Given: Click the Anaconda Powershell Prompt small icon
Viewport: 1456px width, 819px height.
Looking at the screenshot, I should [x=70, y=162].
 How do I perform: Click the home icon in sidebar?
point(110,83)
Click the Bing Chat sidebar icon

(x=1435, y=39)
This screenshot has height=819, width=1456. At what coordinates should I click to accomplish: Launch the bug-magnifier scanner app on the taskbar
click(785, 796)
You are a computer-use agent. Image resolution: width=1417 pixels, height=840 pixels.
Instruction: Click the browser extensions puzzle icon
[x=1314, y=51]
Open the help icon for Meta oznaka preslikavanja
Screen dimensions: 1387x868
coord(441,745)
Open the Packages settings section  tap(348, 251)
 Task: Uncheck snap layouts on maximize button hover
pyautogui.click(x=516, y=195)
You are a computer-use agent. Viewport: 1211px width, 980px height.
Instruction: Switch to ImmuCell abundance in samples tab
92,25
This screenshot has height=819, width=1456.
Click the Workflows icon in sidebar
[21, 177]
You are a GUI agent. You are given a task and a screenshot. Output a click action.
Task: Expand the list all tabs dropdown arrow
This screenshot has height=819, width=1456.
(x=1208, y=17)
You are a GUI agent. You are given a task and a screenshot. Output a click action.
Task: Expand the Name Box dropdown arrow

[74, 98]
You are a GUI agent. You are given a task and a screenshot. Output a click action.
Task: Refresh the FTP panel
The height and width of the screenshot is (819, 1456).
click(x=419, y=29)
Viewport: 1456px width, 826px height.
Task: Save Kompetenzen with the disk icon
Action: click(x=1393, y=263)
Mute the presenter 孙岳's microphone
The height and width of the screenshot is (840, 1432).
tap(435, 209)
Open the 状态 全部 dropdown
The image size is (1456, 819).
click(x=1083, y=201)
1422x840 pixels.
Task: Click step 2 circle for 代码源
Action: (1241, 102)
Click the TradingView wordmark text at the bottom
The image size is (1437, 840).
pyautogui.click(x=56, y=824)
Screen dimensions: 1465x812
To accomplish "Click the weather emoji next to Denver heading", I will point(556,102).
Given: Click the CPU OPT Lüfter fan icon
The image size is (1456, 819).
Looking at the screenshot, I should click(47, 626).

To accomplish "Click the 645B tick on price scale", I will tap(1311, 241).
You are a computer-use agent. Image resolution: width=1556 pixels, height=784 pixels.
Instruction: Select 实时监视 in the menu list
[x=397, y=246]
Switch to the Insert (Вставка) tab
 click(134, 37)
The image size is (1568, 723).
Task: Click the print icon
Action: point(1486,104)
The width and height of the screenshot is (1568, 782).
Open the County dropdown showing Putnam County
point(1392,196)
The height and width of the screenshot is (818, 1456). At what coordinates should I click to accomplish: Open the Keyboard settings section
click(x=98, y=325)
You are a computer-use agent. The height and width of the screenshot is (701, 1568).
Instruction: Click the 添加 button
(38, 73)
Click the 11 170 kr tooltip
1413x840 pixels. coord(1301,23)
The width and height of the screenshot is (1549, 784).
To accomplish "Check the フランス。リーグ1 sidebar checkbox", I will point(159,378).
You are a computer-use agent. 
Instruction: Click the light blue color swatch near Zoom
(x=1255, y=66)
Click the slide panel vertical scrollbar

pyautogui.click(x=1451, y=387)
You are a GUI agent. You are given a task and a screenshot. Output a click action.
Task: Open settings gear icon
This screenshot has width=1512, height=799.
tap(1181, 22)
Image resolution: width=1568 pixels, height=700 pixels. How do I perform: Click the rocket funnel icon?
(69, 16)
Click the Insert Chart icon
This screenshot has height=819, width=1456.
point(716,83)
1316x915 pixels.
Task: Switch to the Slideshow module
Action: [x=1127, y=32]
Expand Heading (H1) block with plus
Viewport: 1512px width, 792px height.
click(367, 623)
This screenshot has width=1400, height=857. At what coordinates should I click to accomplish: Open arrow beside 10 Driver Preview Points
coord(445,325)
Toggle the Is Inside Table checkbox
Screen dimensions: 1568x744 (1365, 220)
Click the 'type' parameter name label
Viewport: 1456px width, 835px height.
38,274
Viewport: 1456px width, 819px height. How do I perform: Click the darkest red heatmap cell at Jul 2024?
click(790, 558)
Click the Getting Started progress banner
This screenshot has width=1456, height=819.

○ ○ ○

All of the records above need to be printed again exactly as they appear.

▶ **TASK SOLUTION**
Given: Click the Anaconda Powershell Prompt small icon
Viewport: 1456px width, 819px height.
Looking at the screenshot, I should [x=70, y=162].
 How do I perform: Click the home icon in sidebar?
point(110,83)
Click the Bing Chat sidebar icon

(x=1435, y=39)
This screenshot has height=819, width=1456. At what coordinates should I click to accomplish: Launch the bug-magnifier scanner app on the taskbar
click(785, 796)
You are a computer-use agent. Image resolution: width=1417 pixels, height=840 pixels.
Instruction: Click the browser extensions puzzle icon
[x=1314, y=51]
Open the help icon for Meta oznaka preslikavanja
Screen dimensions: 1387x868
coord(441,745)
Open the Packages settings section  tap(348, 251)
 Task: Uncheck snap layouts on maximize button hover
pyautogui.click(x=516, y=195)
You are a computer-use agent. Viewport: 1211px width, 980px height.
Instruction: Switch to ImmuCell abundance in samples tab
92,25
This screenshot has height=819, width=1456.
Click the Workflows icon in sidebar
[21, 177]
You are a GUI agent. You are given a task and a screenshot. Output a click action.
Task: Expand the list all tabs dropdown arrow
This screenshot has height=819, width=1456.
(x=1208, y=17)
You are a GUI agent. You are given a task and a screenshot. Output a click action.
Task: Expand the Name Box dropdown arrow

[74, 98]
You are a GUI agent. You are given a task and a screenshot. Output a click action.
Task: Refresh the FTP panel
The height and width of the screenshot is (819, 1456).
click(x=419, y=29)
Viewport: 1456px width, 826px height.
Task: Save Kompetenzen with the disk icon
Action: click(x=1393, y=263)
Mute the presenter 孙岳's microphone
The height and width of the screenshot is (840, 1432).
tap(435, 209)
Open the 状态 全部 dropdown
The image size is (1456, 819).
click(x=1083, y=201)
1422x840 pixels.
Task: Click step 2 circle for 代码源
Action: (1241, 102)
Click the TradingView wordmark text at the bottom
The image size is (1437, 840).
pyautogui.click(x=56, y=824)
Screen dimensions: 1465x812
To accomplish "Click the weather emoji next to Denver heading", I will point(556,102).
Given: Click the CPU OPT Lüfter fan icon
The image size is (1456, 819).
Looking at the screenshot, I should click(47, 626).

To accomplish "Click the 645B tick on price scale", I will tap(1311, 241).
You are a computer-use agent. Image resolution: width=1556 pixels, height=784 pixels.
Instruction: Select 实时监视 in the menu list
[x=397, y=246]
Switch to the Insert (Вставка) tab
 click(134, 37)
The image size is (1568, 723).
Task: Click the print icon
Action: point(1486,104)
The width and height of the screenshot is (1568, 782).
Open the County dropdown showing Putnam County
point(1392,196)
The height and width of the screenshot is (818, 1456). At what coordinates should I click to accomplish: Open the Keyboard settings section
click(x=98, y=325)
You are a computer-use agent. The height and width of the screenshot is (701, 1568).
Instruction: Click the 添加 button
(38, 73)
Click the 11 170 kr tooltip
1413x840 pixels. coord(1301,23)
The width and height of the screenshot is (1549, 784).
To accomplish "Check the フランス。リーグ1 sidebar checkbox", I will point(159,378).
You are a computer-use agent. 
Instruction: Click the light blue color swatch near Zoom
(x=1255, y=66)
Click the slide panel vertical scrollbar

pyautogui.click(x=1451, y=387)
You are a GUI agent. You are given a task and a screenshot. Output a click action.
Task: Open settings gear icon
This screenshot has width=1512, height=799.
tap(1181, 22)
Image resolution: width=1568 pixels, height=700 pixels. How do I perform: Click the rocket funnel icon?
(69, 16)
Click the Insert Chart icon
This screenshot has height=819, width=1456.
point(716,83)
1316x915 pixels.
Task: Switch to the Slideshow module
Action: [x=1127, y=32]
Expand Heading (H1) block with plus
Viewport: 1512px width, 792px height.
click(367, 623)
This screenshot has width=1400, height=857. At what coordinates should I click to accomplish: Open arrow beside 10 Driver Preview Points
coord(445,325)
Toggle the Is Inside Table checkbox
Screen dimensions: 1568x744 (1365, 220)
Click the 'type' parameter name label
Viewport: 1456px width, 835px height.
38,274
Viewport: 1456px width, 819px height. How do I perform: Click the darkest red heatmap cell at Jul 2024?
click(790, 558)
Click the Getting Started progress banner
This screenshot has width=1456, height=819.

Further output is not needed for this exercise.